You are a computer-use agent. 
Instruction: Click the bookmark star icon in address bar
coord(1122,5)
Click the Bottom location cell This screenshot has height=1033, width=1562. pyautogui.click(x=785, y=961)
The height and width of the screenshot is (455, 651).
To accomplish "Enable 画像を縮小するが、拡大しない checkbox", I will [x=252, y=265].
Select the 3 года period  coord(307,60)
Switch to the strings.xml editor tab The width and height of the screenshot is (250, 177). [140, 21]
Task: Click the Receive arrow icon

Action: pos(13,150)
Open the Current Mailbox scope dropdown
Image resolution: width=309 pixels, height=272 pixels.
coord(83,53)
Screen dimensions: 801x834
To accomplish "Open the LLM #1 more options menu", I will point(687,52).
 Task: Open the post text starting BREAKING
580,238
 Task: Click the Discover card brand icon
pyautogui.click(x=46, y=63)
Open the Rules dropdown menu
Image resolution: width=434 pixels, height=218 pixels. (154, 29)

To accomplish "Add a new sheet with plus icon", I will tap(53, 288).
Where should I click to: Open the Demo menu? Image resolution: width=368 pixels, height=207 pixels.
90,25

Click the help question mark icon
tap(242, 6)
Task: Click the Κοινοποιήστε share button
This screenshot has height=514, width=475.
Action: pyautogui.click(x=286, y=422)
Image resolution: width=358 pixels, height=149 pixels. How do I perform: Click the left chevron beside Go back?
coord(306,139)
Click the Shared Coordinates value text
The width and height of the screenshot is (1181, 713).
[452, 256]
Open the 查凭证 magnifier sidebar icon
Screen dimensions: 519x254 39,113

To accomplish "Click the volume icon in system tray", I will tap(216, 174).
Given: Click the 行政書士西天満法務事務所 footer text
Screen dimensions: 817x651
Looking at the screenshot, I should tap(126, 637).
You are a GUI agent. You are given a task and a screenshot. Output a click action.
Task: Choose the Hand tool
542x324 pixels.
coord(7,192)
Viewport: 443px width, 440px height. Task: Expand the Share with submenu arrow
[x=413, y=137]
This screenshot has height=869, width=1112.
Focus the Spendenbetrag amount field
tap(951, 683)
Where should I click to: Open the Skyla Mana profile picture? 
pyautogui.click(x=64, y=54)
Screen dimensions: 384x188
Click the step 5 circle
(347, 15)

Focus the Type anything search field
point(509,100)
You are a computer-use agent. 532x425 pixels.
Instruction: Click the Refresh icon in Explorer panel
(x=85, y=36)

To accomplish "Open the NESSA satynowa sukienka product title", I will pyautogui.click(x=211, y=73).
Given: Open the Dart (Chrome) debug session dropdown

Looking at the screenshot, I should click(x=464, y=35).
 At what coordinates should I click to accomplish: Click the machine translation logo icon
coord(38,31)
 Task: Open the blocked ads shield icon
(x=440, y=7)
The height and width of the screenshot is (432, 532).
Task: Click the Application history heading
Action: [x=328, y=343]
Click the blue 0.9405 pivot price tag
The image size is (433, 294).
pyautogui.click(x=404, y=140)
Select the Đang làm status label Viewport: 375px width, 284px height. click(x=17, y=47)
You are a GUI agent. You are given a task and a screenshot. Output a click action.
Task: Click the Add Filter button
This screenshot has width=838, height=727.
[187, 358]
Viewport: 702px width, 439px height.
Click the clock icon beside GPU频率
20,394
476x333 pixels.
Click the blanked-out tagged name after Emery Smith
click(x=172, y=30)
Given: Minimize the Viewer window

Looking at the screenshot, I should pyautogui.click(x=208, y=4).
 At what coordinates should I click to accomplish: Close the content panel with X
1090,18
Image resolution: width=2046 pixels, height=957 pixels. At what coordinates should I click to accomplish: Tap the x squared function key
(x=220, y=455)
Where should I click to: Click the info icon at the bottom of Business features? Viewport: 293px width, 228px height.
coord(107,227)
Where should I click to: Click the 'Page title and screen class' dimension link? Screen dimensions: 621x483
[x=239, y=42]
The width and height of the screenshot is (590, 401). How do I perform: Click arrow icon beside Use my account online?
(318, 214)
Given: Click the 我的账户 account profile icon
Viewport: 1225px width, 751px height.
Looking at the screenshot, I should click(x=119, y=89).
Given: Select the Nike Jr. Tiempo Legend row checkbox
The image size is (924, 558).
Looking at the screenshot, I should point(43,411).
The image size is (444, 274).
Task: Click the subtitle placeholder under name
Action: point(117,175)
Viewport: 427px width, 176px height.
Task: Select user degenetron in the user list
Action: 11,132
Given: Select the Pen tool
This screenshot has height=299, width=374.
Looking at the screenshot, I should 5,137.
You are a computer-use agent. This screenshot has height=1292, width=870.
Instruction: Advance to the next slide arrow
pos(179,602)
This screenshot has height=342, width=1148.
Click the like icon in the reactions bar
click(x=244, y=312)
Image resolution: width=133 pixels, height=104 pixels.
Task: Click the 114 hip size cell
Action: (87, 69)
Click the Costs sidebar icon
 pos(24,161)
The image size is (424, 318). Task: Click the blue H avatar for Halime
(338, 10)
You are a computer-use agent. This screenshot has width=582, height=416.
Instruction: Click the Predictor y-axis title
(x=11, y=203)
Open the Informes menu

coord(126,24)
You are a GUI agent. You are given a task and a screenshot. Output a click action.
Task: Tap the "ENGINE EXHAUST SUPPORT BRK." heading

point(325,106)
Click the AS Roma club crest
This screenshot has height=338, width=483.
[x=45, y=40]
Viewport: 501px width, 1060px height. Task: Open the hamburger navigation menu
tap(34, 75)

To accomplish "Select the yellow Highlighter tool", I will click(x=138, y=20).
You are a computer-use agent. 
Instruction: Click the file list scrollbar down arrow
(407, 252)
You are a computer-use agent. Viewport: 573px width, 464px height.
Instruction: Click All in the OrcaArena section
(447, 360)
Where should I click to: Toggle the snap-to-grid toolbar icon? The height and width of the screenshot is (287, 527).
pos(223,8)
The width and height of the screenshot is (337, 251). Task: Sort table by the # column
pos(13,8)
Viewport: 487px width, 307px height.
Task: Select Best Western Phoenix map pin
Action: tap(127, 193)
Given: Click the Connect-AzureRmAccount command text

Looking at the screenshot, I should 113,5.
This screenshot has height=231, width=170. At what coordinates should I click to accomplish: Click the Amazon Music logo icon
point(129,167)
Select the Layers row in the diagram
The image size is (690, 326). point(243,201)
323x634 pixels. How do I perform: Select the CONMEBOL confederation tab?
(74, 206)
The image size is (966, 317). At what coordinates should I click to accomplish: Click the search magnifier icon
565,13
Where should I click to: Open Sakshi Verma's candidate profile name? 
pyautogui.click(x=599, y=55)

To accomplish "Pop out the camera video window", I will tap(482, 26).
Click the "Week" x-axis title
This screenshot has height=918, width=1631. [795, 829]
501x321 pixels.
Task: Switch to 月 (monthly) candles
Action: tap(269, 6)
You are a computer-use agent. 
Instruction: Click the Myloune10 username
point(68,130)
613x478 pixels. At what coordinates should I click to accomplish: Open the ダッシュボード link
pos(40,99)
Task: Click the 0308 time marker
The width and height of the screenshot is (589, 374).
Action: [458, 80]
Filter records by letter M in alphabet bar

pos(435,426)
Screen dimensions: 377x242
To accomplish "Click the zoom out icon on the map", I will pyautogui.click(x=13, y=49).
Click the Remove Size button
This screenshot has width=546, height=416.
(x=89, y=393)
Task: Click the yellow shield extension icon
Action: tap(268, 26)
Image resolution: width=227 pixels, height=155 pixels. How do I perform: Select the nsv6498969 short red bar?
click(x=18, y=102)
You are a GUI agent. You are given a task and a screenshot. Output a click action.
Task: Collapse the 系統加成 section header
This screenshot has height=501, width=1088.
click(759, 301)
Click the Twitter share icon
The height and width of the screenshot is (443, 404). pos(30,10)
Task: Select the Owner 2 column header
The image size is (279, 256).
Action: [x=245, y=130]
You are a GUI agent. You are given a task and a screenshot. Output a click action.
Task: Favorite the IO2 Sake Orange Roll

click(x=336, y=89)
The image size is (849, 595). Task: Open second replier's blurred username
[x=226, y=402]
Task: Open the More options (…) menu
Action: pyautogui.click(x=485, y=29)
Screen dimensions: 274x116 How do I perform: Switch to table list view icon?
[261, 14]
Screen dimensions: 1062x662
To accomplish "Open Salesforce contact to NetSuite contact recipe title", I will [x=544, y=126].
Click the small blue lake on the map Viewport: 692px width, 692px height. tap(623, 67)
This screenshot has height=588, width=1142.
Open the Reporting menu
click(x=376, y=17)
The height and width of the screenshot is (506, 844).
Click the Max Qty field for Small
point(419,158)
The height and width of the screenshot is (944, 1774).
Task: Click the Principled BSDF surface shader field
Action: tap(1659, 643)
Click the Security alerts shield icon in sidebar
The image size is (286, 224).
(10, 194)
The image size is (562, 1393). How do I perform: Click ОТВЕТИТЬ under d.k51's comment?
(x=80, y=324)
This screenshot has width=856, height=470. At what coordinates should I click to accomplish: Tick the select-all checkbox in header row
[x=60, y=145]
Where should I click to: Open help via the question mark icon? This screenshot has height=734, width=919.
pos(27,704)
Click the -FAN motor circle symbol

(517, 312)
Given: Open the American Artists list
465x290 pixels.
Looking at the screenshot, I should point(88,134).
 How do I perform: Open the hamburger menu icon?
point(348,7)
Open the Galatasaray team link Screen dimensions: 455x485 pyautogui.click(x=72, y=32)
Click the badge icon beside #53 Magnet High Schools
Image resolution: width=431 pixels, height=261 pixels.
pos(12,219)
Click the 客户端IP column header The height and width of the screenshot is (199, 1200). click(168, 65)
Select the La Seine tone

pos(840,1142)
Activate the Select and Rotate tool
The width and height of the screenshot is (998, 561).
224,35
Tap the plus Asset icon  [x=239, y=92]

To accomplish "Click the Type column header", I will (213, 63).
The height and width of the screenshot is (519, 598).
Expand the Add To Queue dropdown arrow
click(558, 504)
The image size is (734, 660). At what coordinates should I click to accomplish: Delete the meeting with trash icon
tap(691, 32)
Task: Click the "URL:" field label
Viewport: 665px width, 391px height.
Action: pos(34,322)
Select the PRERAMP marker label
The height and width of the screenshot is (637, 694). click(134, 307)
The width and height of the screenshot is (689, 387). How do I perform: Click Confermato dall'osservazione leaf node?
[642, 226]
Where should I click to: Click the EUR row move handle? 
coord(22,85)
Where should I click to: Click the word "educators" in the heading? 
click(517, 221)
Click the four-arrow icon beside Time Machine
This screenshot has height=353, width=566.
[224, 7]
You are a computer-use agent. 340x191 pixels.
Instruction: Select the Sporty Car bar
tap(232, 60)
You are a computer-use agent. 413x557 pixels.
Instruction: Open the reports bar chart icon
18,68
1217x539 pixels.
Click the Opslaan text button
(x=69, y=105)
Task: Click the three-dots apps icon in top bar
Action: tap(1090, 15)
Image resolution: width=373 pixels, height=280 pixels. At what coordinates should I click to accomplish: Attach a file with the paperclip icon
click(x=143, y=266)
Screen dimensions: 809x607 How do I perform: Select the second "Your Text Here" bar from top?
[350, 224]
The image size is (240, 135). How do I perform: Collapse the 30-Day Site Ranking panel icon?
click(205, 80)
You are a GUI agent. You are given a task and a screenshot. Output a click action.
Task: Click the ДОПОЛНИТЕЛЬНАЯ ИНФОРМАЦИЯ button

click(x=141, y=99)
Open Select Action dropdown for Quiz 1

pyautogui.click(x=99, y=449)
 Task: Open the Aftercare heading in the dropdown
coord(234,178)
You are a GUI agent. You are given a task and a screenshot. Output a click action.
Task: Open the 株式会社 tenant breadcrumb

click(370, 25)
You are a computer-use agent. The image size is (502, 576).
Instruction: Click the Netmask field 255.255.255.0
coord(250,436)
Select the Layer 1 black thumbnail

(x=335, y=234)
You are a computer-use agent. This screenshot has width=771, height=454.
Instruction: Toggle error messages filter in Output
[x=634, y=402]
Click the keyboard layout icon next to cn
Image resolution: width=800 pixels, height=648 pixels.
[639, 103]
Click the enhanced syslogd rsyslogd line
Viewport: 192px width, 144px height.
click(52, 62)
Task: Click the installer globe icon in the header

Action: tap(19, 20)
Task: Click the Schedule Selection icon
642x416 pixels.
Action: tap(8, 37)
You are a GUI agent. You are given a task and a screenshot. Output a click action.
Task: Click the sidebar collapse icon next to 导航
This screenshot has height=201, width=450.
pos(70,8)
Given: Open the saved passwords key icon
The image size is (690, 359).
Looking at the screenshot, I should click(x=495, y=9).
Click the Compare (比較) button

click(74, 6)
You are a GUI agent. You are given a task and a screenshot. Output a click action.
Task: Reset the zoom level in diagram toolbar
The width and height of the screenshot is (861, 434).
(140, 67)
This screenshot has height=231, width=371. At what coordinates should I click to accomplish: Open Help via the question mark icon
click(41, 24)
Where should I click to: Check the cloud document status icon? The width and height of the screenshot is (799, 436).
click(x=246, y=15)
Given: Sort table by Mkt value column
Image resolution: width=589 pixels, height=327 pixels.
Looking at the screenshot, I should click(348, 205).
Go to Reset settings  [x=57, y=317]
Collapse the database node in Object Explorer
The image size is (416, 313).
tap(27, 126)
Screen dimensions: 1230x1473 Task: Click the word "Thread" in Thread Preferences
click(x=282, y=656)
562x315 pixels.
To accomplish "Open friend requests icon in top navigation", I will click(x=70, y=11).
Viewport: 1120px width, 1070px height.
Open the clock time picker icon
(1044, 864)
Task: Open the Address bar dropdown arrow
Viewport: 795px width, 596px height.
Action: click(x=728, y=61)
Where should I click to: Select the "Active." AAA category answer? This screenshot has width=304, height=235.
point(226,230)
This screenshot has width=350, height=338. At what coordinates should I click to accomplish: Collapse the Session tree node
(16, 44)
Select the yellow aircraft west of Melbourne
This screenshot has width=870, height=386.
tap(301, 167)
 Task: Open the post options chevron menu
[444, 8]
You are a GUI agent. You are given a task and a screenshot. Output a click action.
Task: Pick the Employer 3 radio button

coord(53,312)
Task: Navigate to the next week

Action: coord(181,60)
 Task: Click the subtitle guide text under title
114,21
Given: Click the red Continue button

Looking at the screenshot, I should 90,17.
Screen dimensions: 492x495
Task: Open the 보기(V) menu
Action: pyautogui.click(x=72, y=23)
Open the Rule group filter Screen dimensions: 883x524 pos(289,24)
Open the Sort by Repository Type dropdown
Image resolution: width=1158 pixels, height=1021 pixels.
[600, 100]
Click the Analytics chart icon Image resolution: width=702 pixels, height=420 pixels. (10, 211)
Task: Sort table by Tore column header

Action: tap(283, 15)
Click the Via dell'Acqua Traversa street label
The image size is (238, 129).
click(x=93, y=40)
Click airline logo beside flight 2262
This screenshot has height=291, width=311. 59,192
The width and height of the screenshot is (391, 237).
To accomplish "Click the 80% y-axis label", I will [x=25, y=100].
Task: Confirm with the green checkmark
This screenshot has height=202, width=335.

• • • •

#### [EXERCISE GOAL]
Your response should consist solely of the lines from the one that holds "Task: Navigate to the next week" through the end of the listing above, reproduced exactly.

#### [TASK SOLUTION]
Task: Navigate to the next week

Action: coord(181,60)
 Task: Click the subtitle guide text under title
114,21
Given: Click the red Continue button

Looking at the screenshot, I should 90,17.
Screen dimensions: 492x495
Task: Open the 보기(V) menu
Action: pyautogui.click(x=72, y=23)
Open the Rule group filter Screen dimensions: 883x524 pos(289,24)
Open the Sort by Repository Type dropdown
Image resolution: width=1158 pixels, height=1021 pixels.
[600, 100]
Click the Analytics chart icon Image resolution: width=702 pixels, height=420 pixels. (10, 211)
Task: Sort table by Tore column header

Action: tap(283, 15)
Click the Via dell'Acqua Traversa street label
The image size is (238, 129).
click(x=93, y=40)
Click airline logo beside flight 2262
This screenshot has height=291, width=311. 59,192
The width and height of the screenshot is (391, 237).
To accomplish "Click the 80% y-axis label", I will [x=25, y=100].
Task: Confirm with the green checkmark
This screenshot has height=202, width=335.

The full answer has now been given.